Poster
in
Workshop: Deep Generative Model in Machine Learning: Theory, Principle and Efficacy
Transcending Bayesian Inference: Transformers Extrapolate Rules Compositionally Under Model Misspecification
Szilvia Ujváry · Anna Mészáros · Wieland Brendel · Patrik Reizinger · Ferenc Huszar
Keywords: [ compositional generalization ] [ implicit Bayesian inference ] [ OOD generalization ] [ language models ]

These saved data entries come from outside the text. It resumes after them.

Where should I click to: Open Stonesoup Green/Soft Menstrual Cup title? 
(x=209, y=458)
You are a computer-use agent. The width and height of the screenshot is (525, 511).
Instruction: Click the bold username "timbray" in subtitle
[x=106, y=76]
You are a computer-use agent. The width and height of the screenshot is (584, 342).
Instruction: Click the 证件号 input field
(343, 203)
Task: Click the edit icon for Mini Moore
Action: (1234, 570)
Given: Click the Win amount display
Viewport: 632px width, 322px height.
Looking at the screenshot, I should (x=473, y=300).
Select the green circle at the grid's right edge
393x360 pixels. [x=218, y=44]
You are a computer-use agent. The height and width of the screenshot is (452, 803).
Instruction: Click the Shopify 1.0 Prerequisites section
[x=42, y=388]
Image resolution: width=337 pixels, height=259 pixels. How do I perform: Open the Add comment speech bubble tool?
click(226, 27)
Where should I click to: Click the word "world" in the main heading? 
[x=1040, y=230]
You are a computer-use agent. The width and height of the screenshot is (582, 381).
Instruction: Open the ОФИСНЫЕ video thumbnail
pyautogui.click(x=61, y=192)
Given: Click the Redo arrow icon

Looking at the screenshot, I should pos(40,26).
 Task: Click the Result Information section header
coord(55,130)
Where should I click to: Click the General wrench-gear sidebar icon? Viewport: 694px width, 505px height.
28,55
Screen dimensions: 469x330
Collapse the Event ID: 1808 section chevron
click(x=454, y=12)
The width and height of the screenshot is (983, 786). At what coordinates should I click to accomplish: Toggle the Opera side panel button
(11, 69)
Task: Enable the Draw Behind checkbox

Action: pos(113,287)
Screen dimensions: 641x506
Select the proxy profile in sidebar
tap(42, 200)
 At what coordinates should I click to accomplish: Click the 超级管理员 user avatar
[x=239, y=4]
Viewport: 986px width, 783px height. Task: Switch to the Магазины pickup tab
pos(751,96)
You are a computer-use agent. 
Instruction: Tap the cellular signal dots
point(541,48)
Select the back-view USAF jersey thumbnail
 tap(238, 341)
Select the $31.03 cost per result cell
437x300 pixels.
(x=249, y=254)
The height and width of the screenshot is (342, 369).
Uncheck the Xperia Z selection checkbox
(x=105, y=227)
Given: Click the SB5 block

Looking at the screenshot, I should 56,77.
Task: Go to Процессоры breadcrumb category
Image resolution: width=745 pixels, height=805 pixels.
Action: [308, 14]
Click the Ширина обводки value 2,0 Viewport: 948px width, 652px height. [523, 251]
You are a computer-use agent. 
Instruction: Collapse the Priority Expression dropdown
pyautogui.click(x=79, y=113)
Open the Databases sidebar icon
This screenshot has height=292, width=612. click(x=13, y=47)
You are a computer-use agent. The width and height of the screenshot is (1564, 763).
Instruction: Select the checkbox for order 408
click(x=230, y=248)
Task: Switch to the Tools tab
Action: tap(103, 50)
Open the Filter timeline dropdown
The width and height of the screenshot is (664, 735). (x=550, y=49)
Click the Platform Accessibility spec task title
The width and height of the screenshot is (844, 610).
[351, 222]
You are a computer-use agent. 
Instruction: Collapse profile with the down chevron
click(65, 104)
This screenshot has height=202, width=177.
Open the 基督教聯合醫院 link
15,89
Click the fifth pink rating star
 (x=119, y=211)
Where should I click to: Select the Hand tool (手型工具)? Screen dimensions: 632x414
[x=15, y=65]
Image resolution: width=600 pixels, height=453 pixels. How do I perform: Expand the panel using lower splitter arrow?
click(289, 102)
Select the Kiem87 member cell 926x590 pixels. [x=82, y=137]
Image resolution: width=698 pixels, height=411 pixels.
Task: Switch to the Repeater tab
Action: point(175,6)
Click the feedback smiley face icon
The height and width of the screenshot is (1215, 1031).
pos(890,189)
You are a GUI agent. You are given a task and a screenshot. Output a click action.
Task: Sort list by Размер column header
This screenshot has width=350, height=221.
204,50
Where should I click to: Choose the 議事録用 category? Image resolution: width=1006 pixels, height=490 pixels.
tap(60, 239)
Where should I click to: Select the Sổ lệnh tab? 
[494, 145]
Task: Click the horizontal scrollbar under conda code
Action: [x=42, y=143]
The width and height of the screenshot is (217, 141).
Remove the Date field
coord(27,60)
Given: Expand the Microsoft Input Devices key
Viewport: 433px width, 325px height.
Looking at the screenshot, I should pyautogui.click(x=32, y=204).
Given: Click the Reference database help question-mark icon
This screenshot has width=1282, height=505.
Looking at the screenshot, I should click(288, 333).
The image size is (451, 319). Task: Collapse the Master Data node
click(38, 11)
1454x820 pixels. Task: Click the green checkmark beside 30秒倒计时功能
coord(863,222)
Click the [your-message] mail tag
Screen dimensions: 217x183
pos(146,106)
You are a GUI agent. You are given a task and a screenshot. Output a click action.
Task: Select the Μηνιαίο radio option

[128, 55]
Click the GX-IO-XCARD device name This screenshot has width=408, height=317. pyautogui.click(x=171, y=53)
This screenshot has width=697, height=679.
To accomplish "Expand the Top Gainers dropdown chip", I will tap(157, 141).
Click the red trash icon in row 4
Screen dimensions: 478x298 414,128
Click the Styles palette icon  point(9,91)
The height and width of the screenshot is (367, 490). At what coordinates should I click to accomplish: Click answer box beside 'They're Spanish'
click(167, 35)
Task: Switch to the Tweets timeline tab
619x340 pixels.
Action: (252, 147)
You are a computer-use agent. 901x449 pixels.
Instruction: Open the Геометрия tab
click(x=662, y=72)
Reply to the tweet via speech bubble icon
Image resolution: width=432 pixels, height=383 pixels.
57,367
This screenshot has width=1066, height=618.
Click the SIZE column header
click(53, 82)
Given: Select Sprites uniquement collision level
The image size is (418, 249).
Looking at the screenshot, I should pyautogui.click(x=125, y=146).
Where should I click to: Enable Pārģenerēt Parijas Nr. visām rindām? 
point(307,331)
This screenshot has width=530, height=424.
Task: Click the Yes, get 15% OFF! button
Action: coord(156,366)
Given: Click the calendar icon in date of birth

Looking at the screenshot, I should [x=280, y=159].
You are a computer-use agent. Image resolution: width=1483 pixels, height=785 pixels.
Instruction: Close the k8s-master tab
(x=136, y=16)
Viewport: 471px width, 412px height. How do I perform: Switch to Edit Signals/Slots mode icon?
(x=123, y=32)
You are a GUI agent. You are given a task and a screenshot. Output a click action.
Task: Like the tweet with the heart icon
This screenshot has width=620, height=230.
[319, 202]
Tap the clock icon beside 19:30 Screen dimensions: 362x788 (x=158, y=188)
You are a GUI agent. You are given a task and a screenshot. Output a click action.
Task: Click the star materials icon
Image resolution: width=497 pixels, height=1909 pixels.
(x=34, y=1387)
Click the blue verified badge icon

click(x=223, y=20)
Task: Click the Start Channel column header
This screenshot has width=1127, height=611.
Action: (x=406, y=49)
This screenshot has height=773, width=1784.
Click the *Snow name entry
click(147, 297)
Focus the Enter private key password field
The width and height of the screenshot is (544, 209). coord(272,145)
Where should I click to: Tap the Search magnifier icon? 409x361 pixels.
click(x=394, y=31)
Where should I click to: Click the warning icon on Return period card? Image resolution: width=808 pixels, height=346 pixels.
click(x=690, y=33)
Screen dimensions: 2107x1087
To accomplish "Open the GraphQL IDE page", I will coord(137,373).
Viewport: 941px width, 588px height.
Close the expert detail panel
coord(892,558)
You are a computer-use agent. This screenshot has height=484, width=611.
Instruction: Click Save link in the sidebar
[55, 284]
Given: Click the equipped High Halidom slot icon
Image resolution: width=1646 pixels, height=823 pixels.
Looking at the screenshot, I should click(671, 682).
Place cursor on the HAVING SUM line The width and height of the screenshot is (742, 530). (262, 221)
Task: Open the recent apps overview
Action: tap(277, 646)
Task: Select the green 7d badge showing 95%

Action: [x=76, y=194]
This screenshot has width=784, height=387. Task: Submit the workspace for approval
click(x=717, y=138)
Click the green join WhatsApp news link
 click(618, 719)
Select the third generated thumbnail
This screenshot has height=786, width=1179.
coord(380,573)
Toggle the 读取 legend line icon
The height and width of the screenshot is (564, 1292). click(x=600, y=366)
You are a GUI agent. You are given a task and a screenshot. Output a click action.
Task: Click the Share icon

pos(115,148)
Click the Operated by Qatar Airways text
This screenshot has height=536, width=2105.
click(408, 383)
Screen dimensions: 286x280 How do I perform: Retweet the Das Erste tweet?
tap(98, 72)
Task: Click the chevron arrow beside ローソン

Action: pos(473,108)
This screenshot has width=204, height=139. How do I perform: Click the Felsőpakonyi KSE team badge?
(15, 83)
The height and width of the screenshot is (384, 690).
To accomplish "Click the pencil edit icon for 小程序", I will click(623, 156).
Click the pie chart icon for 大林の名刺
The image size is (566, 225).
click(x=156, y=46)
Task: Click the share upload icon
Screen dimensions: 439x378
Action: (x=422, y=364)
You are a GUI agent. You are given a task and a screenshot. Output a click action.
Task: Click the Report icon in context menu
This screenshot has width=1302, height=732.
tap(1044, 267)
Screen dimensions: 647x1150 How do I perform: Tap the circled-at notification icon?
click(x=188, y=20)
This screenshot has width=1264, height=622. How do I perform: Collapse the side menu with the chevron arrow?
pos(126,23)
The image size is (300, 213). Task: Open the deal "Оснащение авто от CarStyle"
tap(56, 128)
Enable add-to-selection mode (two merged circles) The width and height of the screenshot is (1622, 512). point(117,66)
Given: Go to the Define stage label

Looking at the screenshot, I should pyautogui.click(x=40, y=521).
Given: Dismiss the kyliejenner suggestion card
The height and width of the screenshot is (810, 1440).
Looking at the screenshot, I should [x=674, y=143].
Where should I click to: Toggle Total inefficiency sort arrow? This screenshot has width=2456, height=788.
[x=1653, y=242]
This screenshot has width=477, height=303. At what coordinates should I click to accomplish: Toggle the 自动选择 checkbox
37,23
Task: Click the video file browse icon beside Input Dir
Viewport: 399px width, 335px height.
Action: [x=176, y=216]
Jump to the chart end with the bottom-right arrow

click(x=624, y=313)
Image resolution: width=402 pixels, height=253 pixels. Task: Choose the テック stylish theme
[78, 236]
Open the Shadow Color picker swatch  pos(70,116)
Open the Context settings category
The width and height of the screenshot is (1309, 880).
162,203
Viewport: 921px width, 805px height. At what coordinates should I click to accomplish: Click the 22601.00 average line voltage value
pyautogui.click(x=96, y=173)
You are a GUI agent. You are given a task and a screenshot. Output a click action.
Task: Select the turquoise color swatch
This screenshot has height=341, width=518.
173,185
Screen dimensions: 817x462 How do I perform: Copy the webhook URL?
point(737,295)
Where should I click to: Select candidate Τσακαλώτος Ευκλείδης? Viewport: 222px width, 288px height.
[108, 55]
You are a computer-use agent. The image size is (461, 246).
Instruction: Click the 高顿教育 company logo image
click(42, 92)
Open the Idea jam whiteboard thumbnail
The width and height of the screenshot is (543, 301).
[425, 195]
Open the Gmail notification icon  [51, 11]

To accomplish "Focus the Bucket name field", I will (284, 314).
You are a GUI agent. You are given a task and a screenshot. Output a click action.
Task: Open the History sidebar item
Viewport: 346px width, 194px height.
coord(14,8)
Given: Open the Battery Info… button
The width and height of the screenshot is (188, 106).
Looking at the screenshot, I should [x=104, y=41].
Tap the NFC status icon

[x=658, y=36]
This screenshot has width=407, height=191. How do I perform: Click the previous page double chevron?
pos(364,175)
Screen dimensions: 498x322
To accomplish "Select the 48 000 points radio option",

LLMs' intelligent behaviour, such as emergent reasoning and in-context learning abilities have been interpreted as implicit Bayesian inference (IBI). IBI considers the training data as a mixture, infers the underlying latent parameters thereof, and makes predictions on the training data consistent with explicit Bayesian inference. When the test prompts are out-of-distribution, Bayesian inference over the training mixture components becomes suboptimal due to model misspecification. We pre-train Transformer models for implicit Bayesian inference, and investigate whether they can transcend this behaviour under model misspecification. Our experiments demonstrate that Transformers generalize compositionally, even when the Bayesian posterior is undefined. We hypothesize this behavior is due to Transformers learning general algorithms instead of only fitting the training mixture.